• **Task instructions**:
Retype the entries, please, from their first line to the line containing "1080x1163 pixels.", exactly and only those lines, minus the pictures.

(Collected data)
════

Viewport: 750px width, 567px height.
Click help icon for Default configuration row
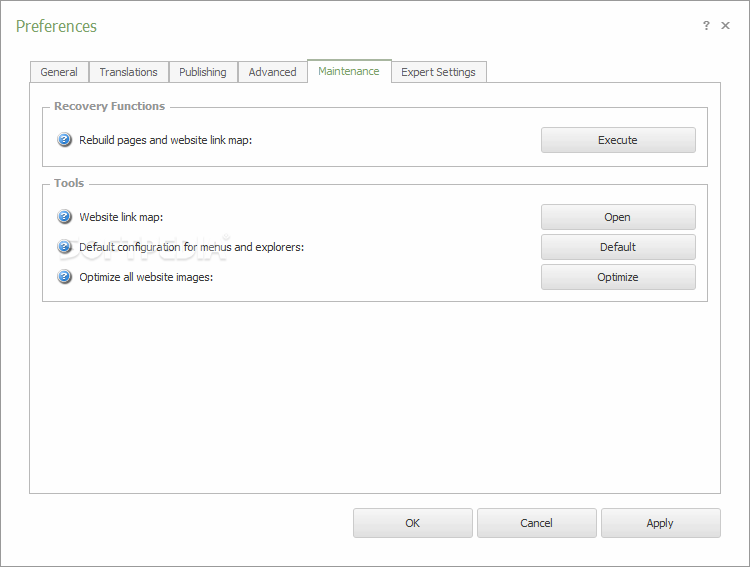[x=65, y=247]
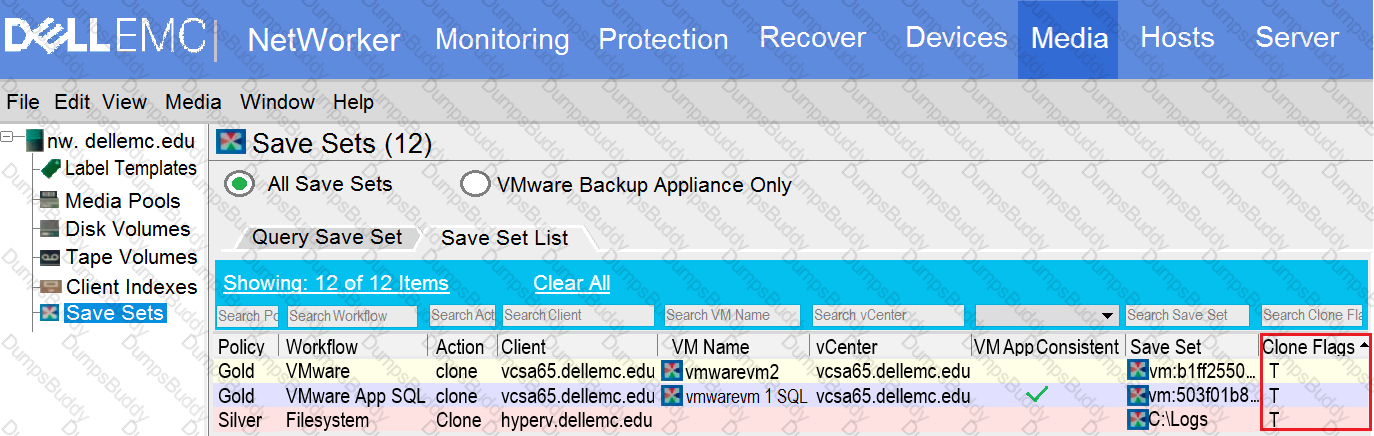Click the Label Templates tag icon
This screenshot has width=1374, height=436.
tap(51, 169)
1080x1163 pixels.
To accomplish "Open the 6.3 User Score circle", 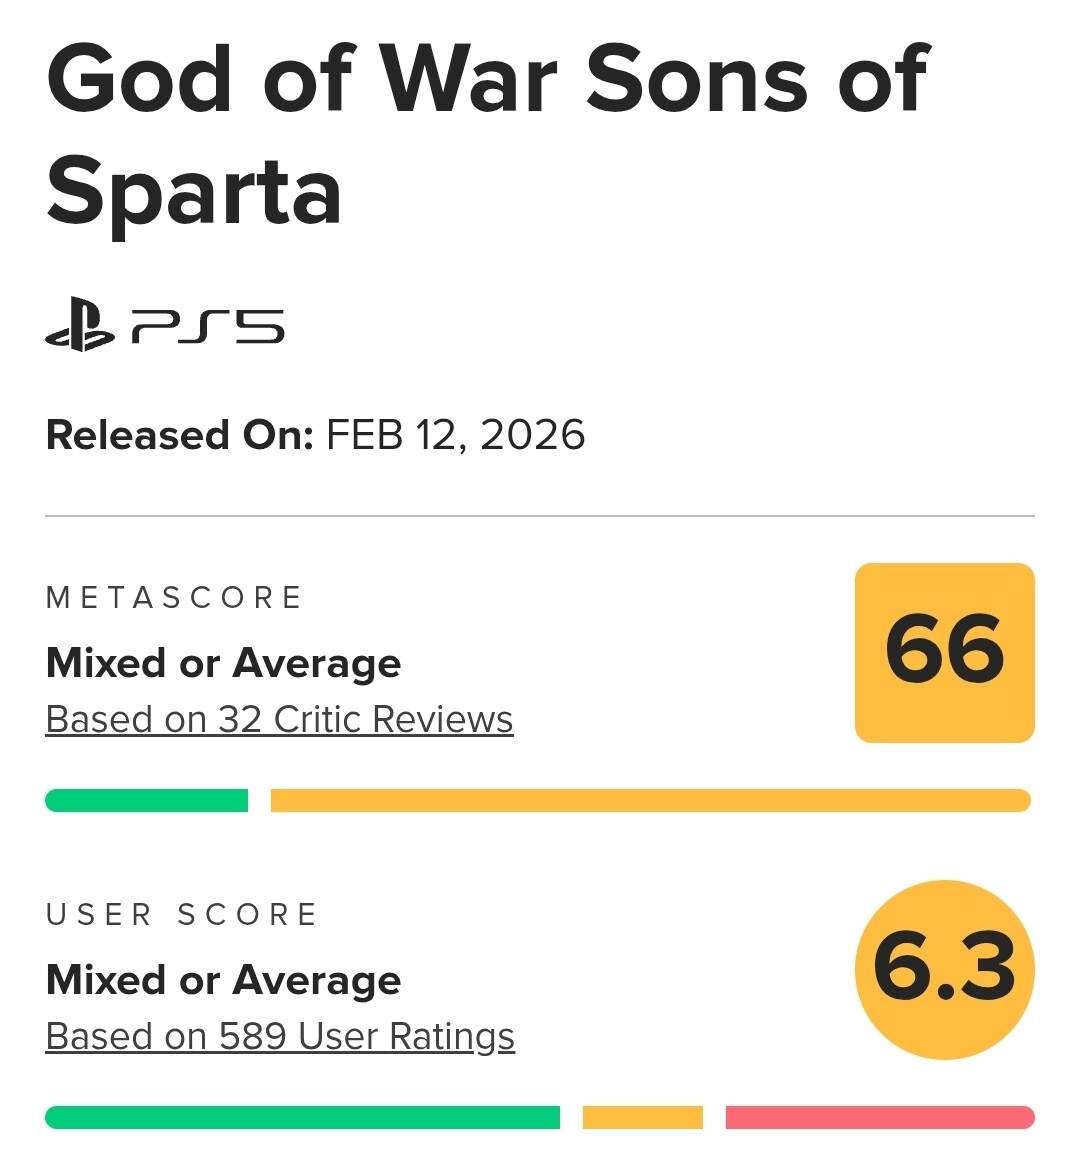I will 944,969.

════

• **Result for this task**:
Viewport: 750px width, 567px height.
Click help icon for Default configuration row
[x=65, y=247]
Click the Label Templates tag icon
This screenshot has width=1374, height=436.
tap(51, 169)
1080x1163 pixels.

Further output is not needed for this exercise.